## 文書の抜粋
本発明は、電磁ノイズ対策部品等に用いられる電磁波吸収シートの製造方法に関する。
パーソナルコンピュータ、ゲーム機器あるいは携帯情報端末に代表されるデジタル電子機器をはじめとする電子装置は、回路の高周波化、高性能化に伴い高密度化が進行しており、受動素子が半導体素子などノイズを放射する能動素子の影響を受けやすくなっている。従来、この対策として、フェライトコアや準マイクロ波帯に対応する電波吸収体が利用されているが、電子機器の小型化に伴い、ノイズ対策部品の小型化、薄型化、高性能化が要求されている。
一方、EMC規格を満たすために、100MHz近傍の比較的低い周波数でのノイズ規格を満たすことが重要課題となっており、この帯域に対応した電波吸収体や小型EMI対策部品の需要が拡大している。
これに対応し、扁平状磁性粉を焼鈍処理して残留応力を低減させた後に面内方向に配向させ、有機結合剤のガラス転移温度Tg以上の温度においてシート面に垂直の方向に加圧することにより、共鳴周波数の低周波化を図り100MHz以下の周波数で高い透磁率を達成し得る複合磁性体シートの製造方法が提案されている(例えば、特許文献1参照。)。しかしながら、このような有機結合剤と扁平状磁性粉の複合磁性体シートの透磁率は、100MHzで高々30程度であり、高透磁率を得るのは困難である。
また、扁平状の軟磁性粉を用い、押し出し成型により板状に成型することを特徴とする圧粉磁心の製造方法も提案されている(例えば、特許文献2参照。)。この方法では、扁平状軟磁性粉が押し出し方向に配向するために透磁率を高くできる利点があるが、厚さが0.4mmよりも薄いシートを製造しようとすると、狭ノズルから押し出すと同時にテンションを加えて引き取って薄くする必要があり、高透磁率化が困難になる。即ち、狭ノズルからの押し出しの際に引き取れるだけの柔軟性を付与するために樹脂量を多くして、押し出し温度での粘性を下げる必要があり、このため磁性粉の充填量が減少して高透磁率が得られないのである。

## 課題
1: 電磁波吸収シートの抜粋のうち、「これに対応し」で始まる段落を、主な事実を残したまま短くまとめ直すこと。
2: 電磁波吸収シートの抜粋から、「本発明は、電磁ノイズ対策部品等に用いられる電磁波吸収シートの製造方法に関する。」から「透磁率が得られないのである。」までの部分を一字も変えずに書き写すこと。
答えは本文だけを根拠にすること。

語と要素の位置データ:
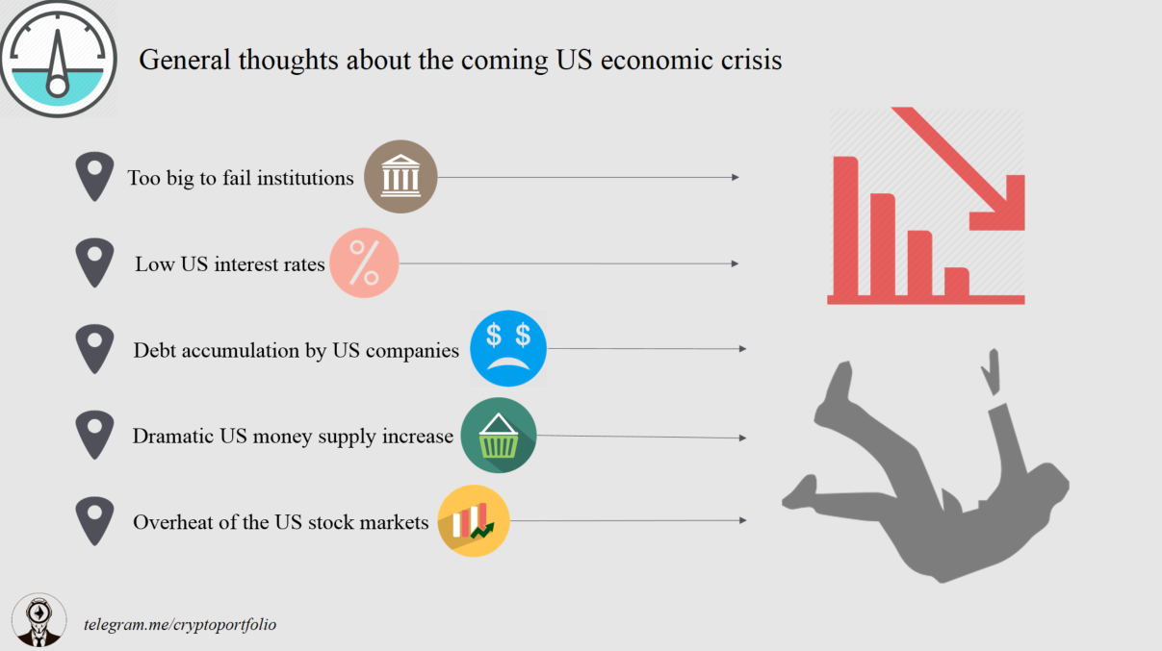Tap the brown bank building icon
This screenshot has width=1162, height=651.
(x=400, y=177)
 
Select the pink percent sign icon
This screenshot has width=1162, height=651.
(x=364, y=263)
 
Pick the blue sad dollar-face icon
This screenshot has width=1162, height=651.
(x=508, y=348)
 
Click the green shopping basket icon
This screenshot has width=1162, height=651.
(x=498, y=436)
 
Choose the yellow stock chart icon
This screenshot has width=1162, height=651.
(x=473, y=520)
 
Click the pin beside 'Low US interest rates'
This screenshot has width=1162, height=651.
(x=94, y=262)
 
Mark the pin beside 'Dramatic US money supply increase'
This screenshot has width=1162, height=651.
(x=94, y=434)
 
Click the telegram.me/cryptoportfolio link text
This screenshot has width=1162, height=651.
(x=180, y=624)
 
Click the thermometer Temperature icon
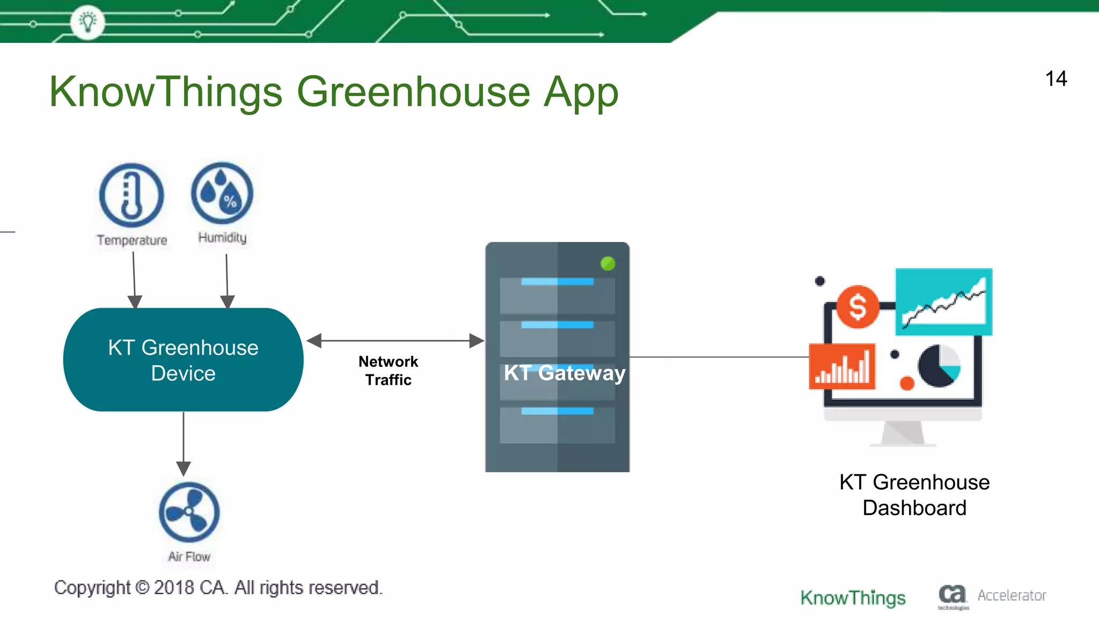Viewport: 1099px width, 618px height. click(x=131, y=195)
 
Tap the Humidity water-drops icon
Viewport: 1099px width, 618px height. click(x=222, y=194)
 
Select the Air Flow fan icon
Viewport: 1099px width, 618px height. click(x=189, y=512)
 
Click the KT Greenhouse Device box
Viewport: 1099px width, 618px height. click(x=183, y=360)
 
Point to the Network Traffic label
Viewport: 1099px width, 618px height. click(x=388, y=371)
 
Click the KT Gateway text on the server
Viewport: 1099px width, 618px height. click(x=564, y=373)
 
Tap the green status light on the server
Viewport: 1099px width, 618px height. click(x=607, y=263)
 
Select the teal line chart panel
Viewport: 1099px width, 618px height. click(x=943, y=302)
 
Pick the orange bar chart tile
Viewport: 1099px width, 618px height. click(x=842, y=367)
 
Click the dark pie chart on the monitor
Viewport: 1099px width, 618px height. click(x=939, y=366)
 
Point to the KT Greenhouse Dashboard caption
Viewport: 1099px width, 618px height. click(x=914, y=495)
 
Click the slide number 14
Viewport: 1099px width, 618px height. click(x=1056, y=79)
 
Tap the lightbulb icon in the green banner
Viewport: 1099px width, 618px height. click(x=87, y=22)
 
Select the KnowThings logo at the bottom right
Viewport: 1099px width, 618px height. click(x=853, y=597)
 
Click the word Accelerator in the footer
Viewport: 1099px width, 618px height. click(x=1012, y=595)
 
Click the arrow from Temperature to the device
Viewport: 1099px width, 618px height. click(x=134, y=279)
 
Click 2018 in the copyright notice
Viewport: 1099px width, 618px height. click(x=173, y=588)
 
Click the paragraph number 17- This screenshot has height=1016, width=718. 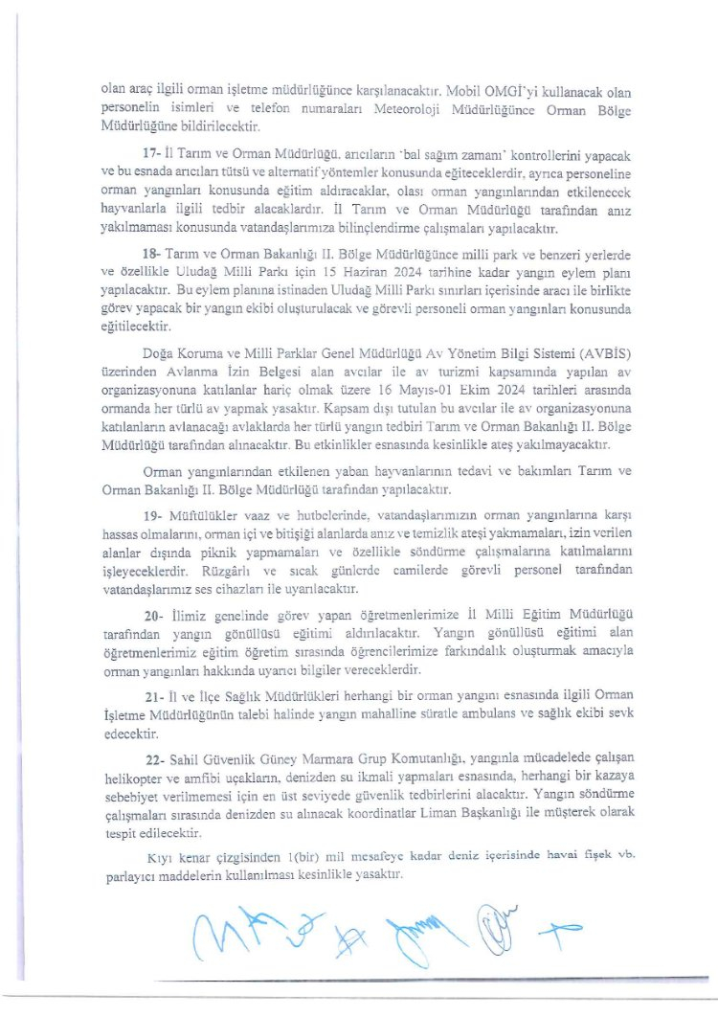tap(151, 154)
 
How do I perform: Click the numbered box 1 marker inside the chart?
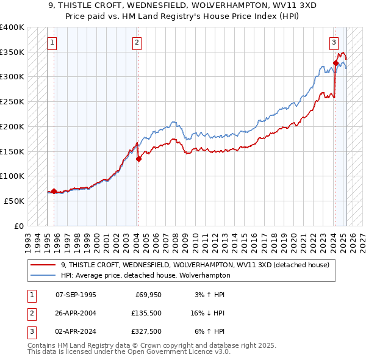52,43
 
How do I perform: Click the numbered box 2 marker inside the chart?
137,43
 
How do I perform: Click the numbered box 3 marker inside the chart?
334,43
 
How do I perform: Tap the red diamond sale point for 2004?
138,159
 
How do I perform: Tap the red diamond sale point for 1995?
54,191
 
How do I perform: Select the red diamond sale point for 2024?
336,62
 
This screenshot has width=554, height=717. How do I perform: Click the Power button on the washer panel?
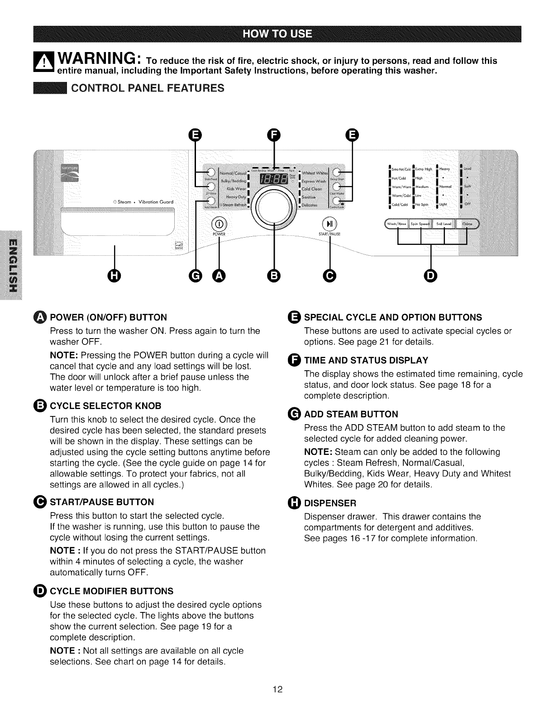pos(219,225)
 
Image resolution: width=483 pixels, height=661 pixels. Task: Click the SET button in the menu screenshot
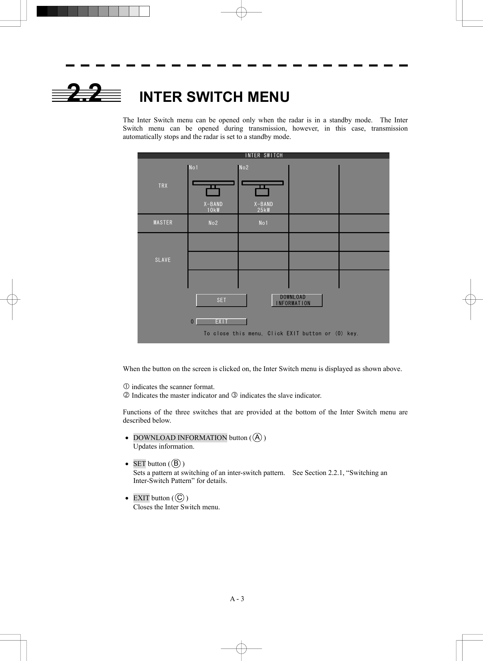221,300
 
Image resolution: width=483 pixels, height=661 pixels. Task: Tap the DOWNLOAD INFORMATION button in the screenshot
297,300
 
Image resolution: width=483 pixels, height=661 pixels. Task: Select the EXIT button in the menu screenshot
221,322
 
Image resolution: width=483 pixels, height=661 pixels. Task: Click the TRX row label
163,186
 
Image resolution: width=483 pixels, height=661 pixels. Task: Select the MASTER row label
163,223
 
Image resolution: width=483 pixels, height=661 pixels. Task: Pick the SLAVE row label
163,260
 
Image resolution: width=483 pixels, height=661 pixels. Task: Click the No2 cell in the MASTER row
213,223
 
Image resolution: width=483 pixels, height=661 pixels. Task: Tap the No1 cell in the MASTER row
263,223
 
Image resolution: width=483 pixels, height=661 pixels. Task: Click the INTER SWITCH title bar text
264,156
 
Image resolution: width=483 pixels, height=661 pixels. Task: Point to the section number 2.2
85,93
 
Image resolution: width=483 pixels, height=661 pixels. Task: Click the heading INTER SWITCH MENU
214,97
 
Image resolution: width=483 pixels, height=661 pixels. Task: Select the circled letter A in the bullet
257,438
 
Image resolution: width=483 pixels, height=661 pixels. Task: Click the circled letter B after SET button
176,464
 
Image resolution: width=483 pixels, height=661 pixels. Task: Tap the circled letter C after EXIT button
179,498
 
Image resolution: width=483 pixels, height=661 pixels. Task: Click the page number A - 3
237,599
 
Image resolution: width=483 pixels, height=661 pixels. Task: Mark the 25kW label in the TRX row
263,210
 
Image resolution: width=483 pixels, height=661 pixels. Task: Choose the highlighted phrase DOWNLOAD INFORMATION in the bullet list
180,438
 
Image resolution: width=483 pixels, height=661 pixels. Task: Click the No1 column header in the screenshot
194,168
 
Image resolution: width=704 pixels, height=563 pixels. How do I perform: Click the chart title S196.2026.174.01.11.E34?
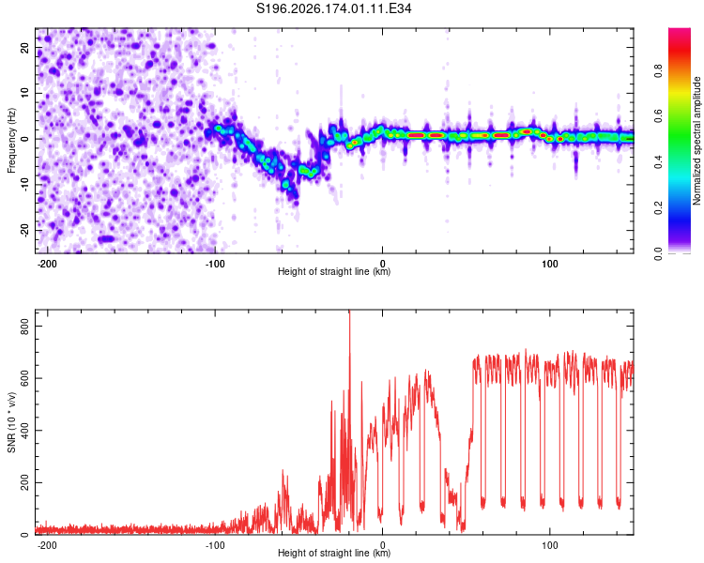tap(333, 8)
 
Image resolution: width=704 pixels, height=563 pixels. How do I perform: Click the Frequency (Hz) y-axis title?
tap(11, 141)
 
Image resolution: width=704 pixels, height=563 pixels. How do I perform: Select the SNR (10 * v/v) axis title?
tap(11, 422)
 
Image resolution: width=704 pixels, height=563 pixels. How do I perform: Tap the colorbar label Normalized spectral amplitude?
tap(696, 141)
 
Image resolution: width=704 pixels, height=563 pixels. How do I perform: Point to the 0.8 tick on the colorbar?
tap(659, 70)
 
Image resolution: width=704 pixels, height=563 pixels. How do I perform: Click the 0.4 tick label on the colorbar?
tap(659, 162)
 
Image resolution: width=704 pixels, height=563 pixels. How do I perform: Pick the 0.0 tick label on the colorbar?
tap(659, 253)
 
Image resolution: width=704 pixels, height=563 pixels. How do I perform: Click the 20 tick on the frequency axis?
tap(24, 48)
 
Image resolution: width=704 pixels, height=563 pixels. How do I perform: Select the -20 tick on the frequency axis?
tap(24, 230)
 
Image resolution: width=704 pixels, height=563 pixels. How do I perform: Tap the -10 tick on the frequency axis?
tap(24, 185)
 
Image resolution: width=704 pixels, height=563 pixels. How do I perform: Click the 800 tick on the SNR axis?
tap(24, 326)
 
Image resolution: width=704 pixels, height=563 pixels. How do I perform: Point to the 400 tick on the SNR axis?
tap(24, 430)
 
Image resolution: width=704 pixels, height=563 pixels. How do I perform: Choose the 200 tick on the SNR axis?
tap(24, 482)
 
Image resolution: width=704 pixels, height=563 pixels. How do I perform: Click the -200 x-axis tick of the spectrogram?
tap(46, 264)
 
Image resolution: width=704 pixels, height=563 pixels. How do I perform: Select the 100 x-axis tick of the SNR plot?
tap(549, 545)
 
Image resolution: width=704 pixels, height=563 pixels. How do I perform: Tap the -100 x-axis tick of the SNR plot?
tap(215, 545)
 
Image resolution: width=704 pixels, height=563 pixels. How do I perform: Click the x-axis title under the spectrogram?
tap(334, 271)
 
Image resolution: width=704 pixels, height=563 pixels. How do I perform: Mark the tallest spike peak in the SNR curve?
tap(350, 312)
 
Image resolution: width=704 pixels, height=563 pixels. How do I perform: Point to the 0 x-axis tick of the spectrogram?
tap(383, 264)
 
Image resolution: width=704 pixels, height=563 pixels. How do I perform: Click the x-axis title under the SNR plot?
tap(334, 553)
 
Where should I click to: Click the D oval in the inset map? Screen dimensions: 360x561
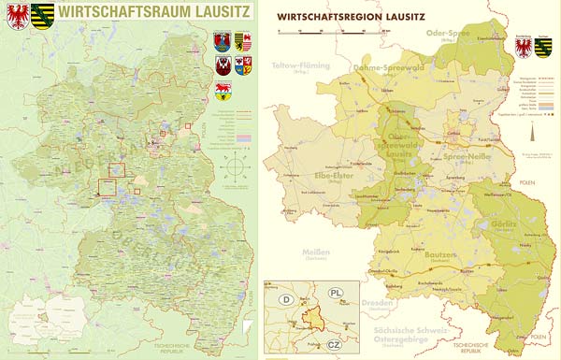(x=285, y=300)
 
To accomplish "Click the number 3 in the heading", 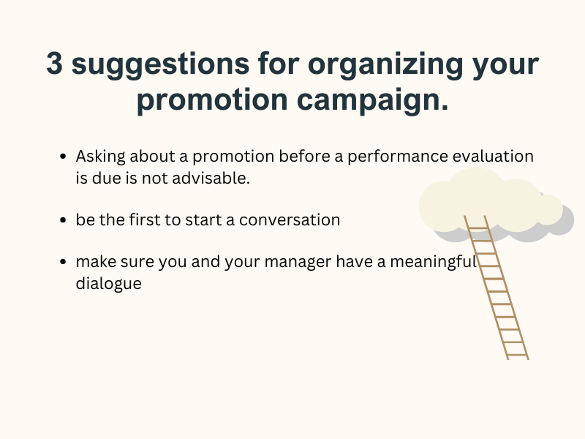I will [x=56, y=64].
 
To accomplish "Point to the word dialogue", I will [x=108, y=283].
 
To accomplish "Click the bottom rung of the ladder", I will [x=517, y=355].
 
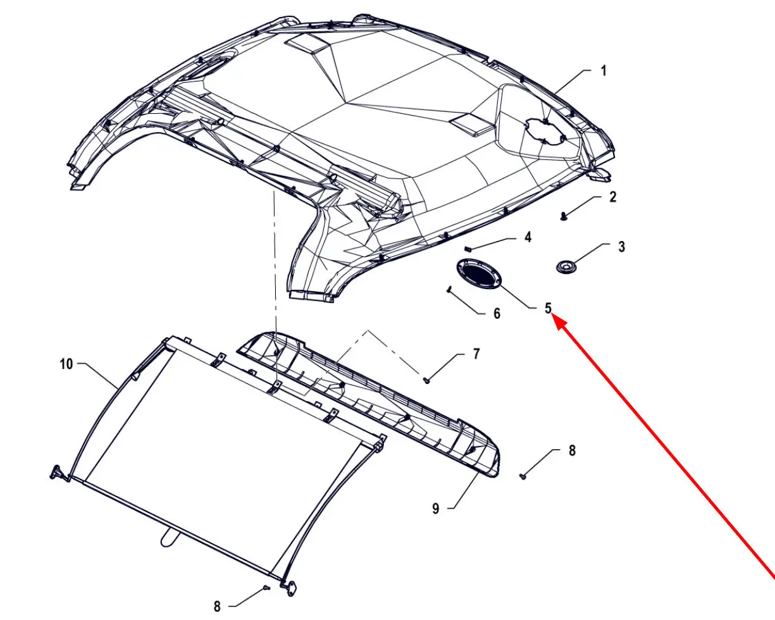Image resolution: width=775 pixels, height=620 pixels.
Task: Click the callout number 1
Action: point(604,71)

## 各課題の解答
1: 扁平状磁性粉を焼鈍処理して残留応力を減らし、面内方向に配向させる。そのうえで有機結合剤のガラス転移温度Tg以上の温度でシート面に垂直に加圧する。これにより共鳴周波数を下げ、100MHz以下で高い透磁率を得る複合磁性体シートの製造方法が提案されている(特許文献1)。しかし、この種のシートの透磁率は100MHzで高々30程度であり、高透磁率を得るのは難しい。

2:
本発明は、電磁ノイズ対策部品等に用いられる電磁波吸収シートの製造方法に関する。
パーソナルコンピュータ、ゲーム機器あるいは携帯情報端末に代表されるデジタル電子機器をはじめとする電子装置は、回路の高周波化、高性能化に伴い高密度化が進行しており、受動素子が半導体素子などノイズを放射する能動素子の影響を受けやすくなっている。従来、この対策として、フェライトコアや準マイクロ波帯に対応する電波吸収体が利用されているが、電子機器の小型化に伴い、ノイズ対策部品の小型化、薄型化、高性能化が要求されている。
一方、EMC規格を満たすために、100MHz近傍の比較的低い周波数でのノイズ規格を満たすことが重要課題となっており、この帯域に対応した電波吸収体や小型EMI対策部品の需要が拡大している。
これに対応し、扁平状磁性粉を焼鈍処理して残留応力を低減させた後に面内方向に配向させ、有機結合剤のガラス転移温度Tg以上の温度においてシート面に垂直の方向に加圧することにより、共鳴周波数の低周波化を図り100MHz以下の周波数で高い透磁率を達成し得る複合磁性体シートの製造方法が提案されている(例えば、特許文献1参照。)。しかしながら、このような有機結合剤と扁平状磁性粉の複合磁性体シートの透磁率は、100MHzで高々30程度であり、高透磁率を得るのは困難である。
また、扁平状の軟磁性粉を用い、押し出し成型により板状に成型することを特徴とする圧粉磁心の製造方法も提案されている(例えば、特許文献2参照。)。この方法では、扁平状軟磁性粉が押し出し方向に配向するために透磁率を高くできる利点があるが、厚さが0.4mmよりも薄いシートを製造しようとすると、狭ノズルから押し出すと同時にテンションを加えて引き取って薄くする必要があり、高透磁率化が困難になる。即ち、狭ノズルからの押し出しの際に引き取れるだけの柔軟性を付与するために樹脂量を多くして、押し出し温度での粘性を下げる必要があり、このため磁性粉の充填量が減少して高透磁率が得られないのである。